Ayat tersebut menegaskan bahwa jihad disyariatkan untuk menghapuskan fitnah, yakni kekafiran dan penindasan terhadap Islam dan umatnya, serta menegakkan kedaulatan Islam sepenuhnya. Tidak cukup hanya dengan mengecam atau berdiplomasi, apalagi hanya memberi bantuan medis. Selama penjajahan masih berlangsung, jihad tetap menjadi kewajiban.
Rasulullah saw. bersabda, “Barangsiapa di antara kalian melihat kemungkaran, maka ubahlah dengan tangannya …” (HR. Muslim)
Mengubah dengan tangan yang dimaksud dalam hadits tersebut adalah melalui penguasa dengan segala kewenangan yang dimilikinya, yakni Khalifah. Tanpa adanya Khilafah, tidak ada institusi yang benar-benar bisa menggerakkan kekuatan militer umat Islam secara menyeluruh untuk membebaskan Palestina.
Negeri-negeri muslim saat ini tercerai berai, masing-masing tunduk pada batas wilayah nasionalisme yang sempit, dan kepentingan geopolitik asing. Inilah yang membuat seruan jihad tidak pernah bisa terwujud secara nyata. Rasulullah saw. bersabda, “Sesungguhnya Imam (khalifah) itu adalah perisai. Di belakangnya orang-orang berperang, dan dengannya mereka berlindung.” (HR. Muslim)

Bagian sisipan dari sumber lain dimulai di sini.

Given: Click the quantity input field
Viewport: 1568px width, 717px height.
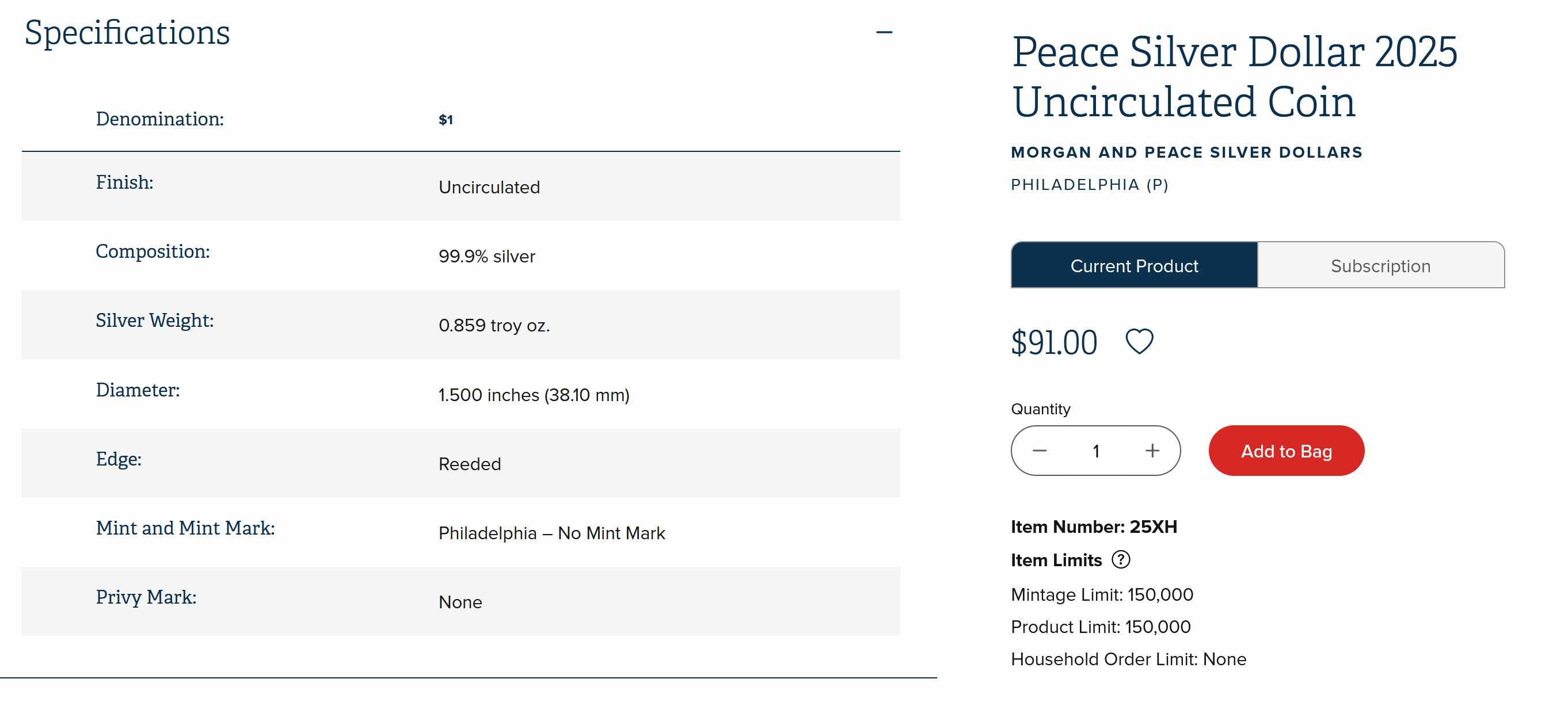Looking at the screenshot, I should tap(1095, 451).
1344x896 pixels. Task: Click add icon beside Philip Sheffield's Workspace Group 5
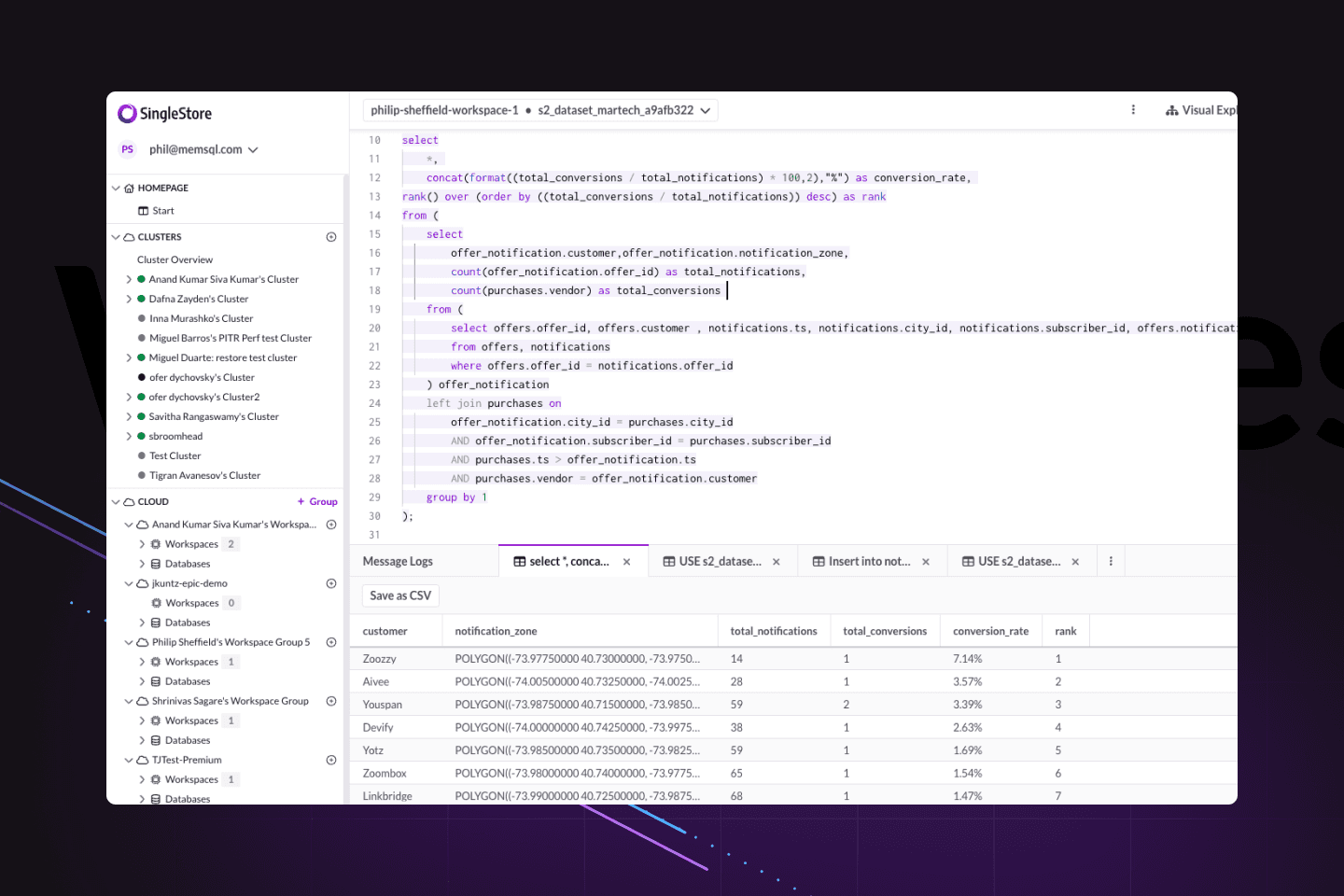pos(331,642)
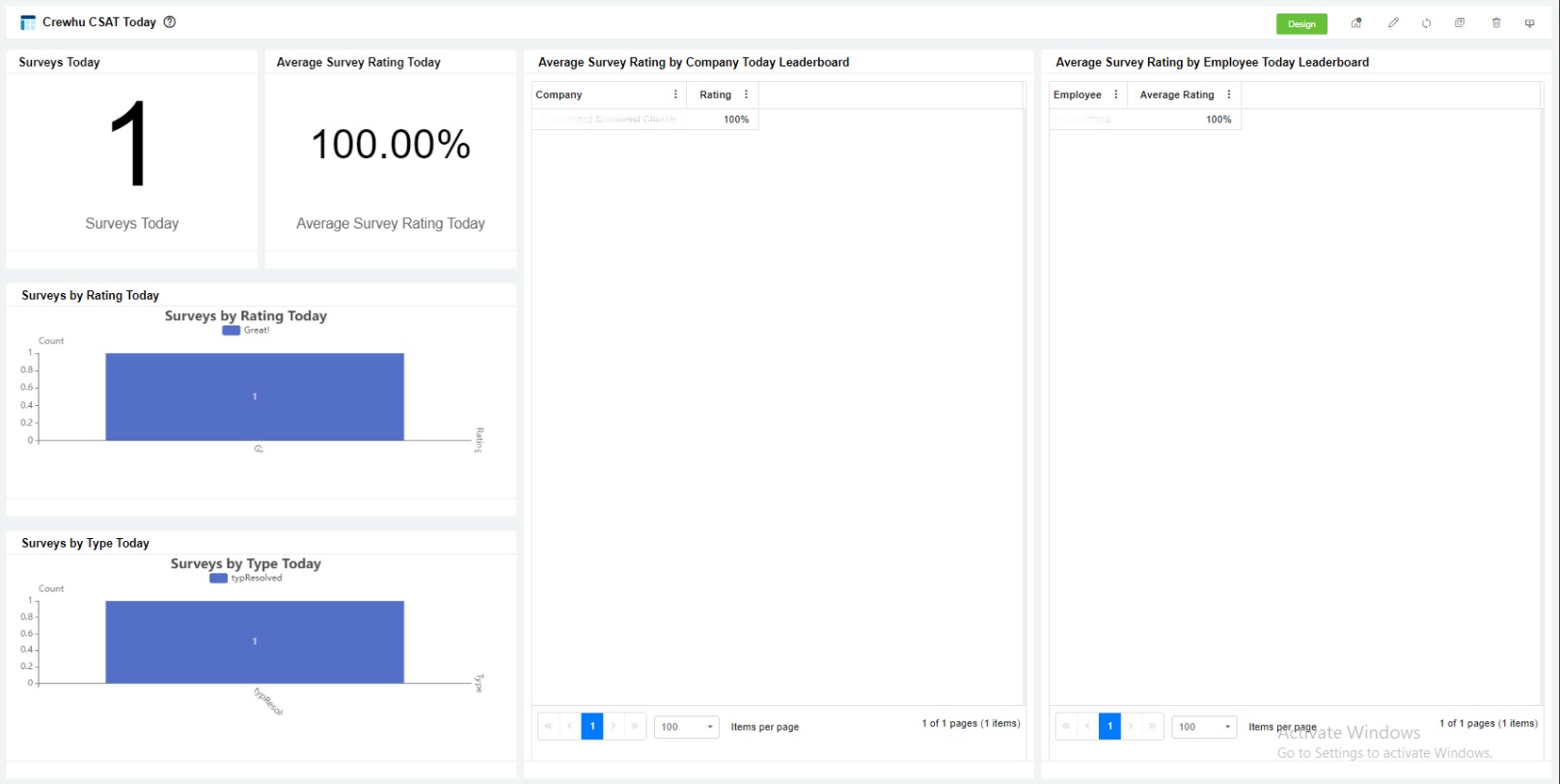
Task: Click the green Design button
Action: point(1300,24)
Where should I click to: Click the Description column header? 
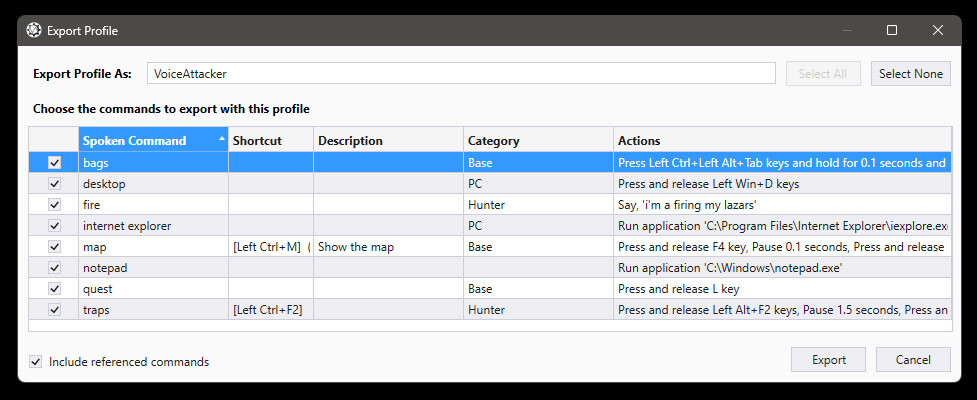click(x=388, y=141)
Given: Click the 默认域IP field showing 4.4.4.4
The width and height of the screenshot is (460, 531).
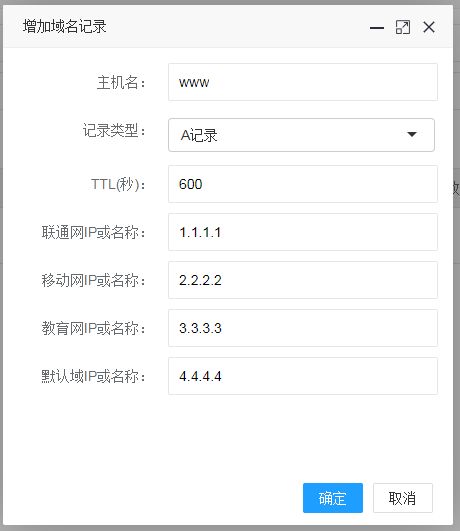Looking at the screenshot, I should point(303,376).
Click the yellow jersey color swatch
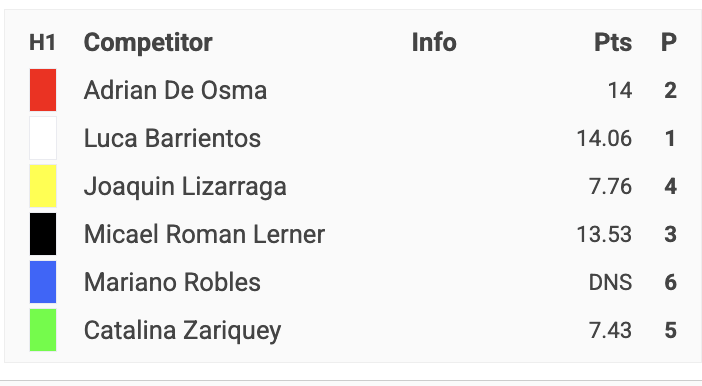The image size is (702, 386). tap(43, 186)
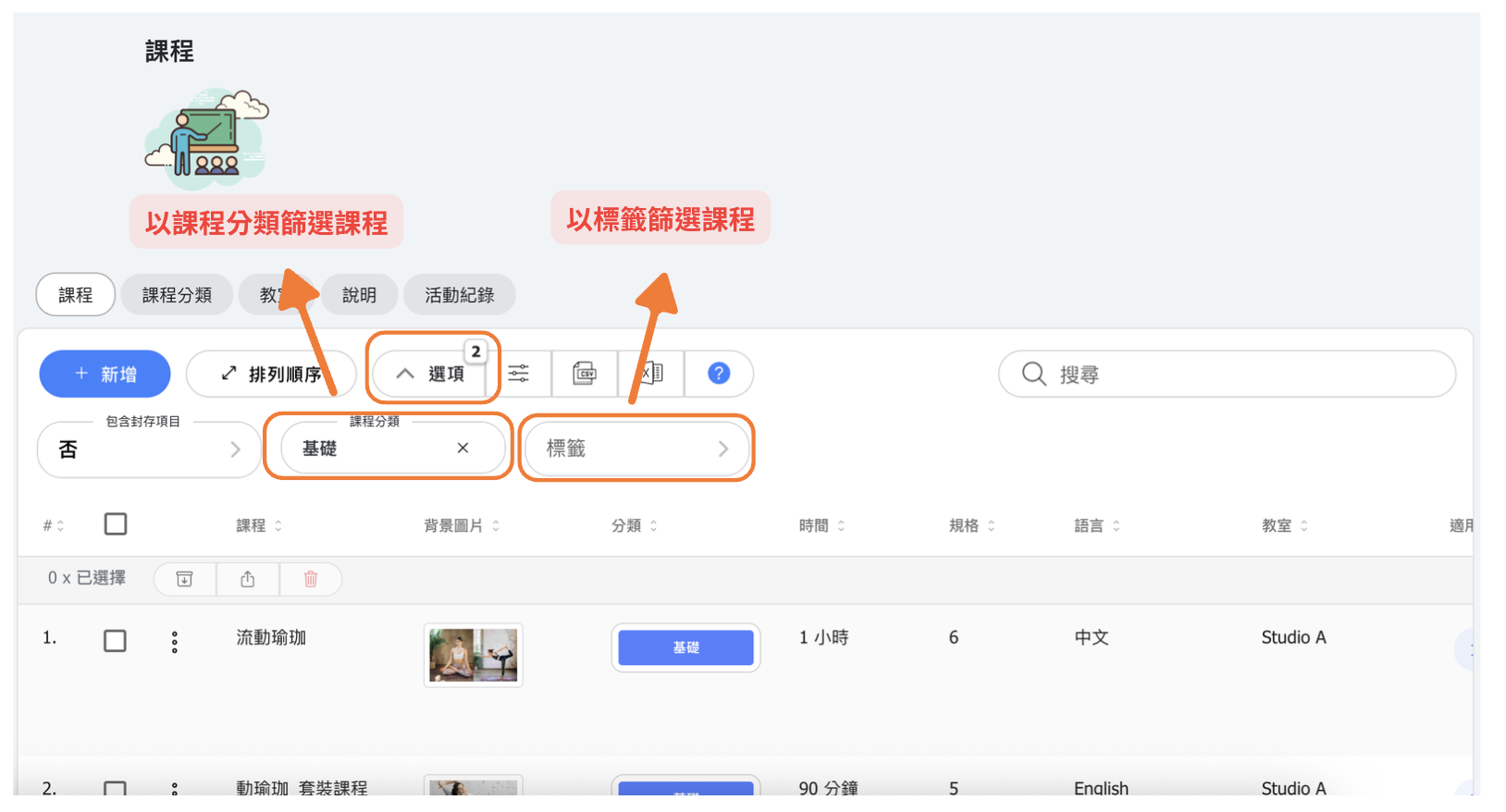Click the red trash delete icon

311,579
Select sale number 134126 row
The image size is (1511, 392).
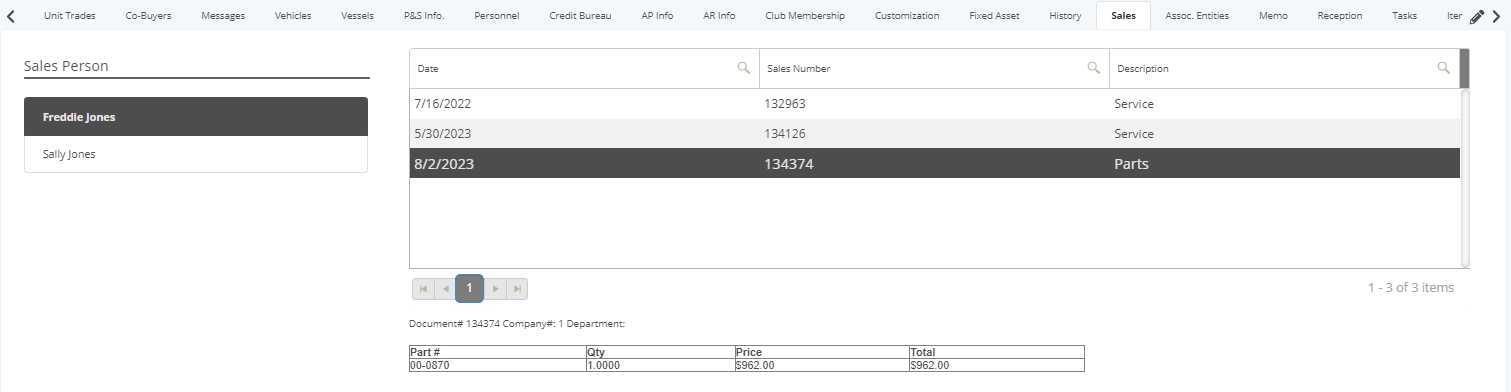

Hadis tersebut menunjukkan bahwa kekuatan jihad yang terorganisasi harus berada di bawah kepemimpinan seorang khalifah. Tanpa Khilafah, jihad akan terfragmentasi, tidak terkoordinasi, dan tidak memiliki dampak strategis global untuk membebaskan negeri-negeri muslim, termasuk Palestina.
Apa yang terjadi hari ini adalah bentuk pengkhianatan terhadap isu Palestina oleh para penguasa negeri muslim. Mereka terus mendorong solusi perdamaian dua negara, relokasi pengungsi, bahkan normalisasi hubungan dengan Zionis. Padahal semua itu adalah solusi buatan Barat, terutama Amerika Serikat, untuk menjaga eksistensi entitas Zionis dan memastikan hegemoni mereka tetap kuat di wilayah Timur Tengah.
Sudah saatnya umat menyadari bahwa tidak ada solusi lain untuk membebaskan negeri-negeri muslim dari cengkeraman hegemoni Barat, terutama Palestina, selain kembali kepada syariat Islam secara kaffah di bawah naungan Khilafah. Walhasil, dengan diterapkannya syariat Islam kaffah dalam bingkai Khilafah, kesejahteraan dan kemuliaan Islam dan kaum muslim akan senantiasa terjaga. Wallahualam bisawab.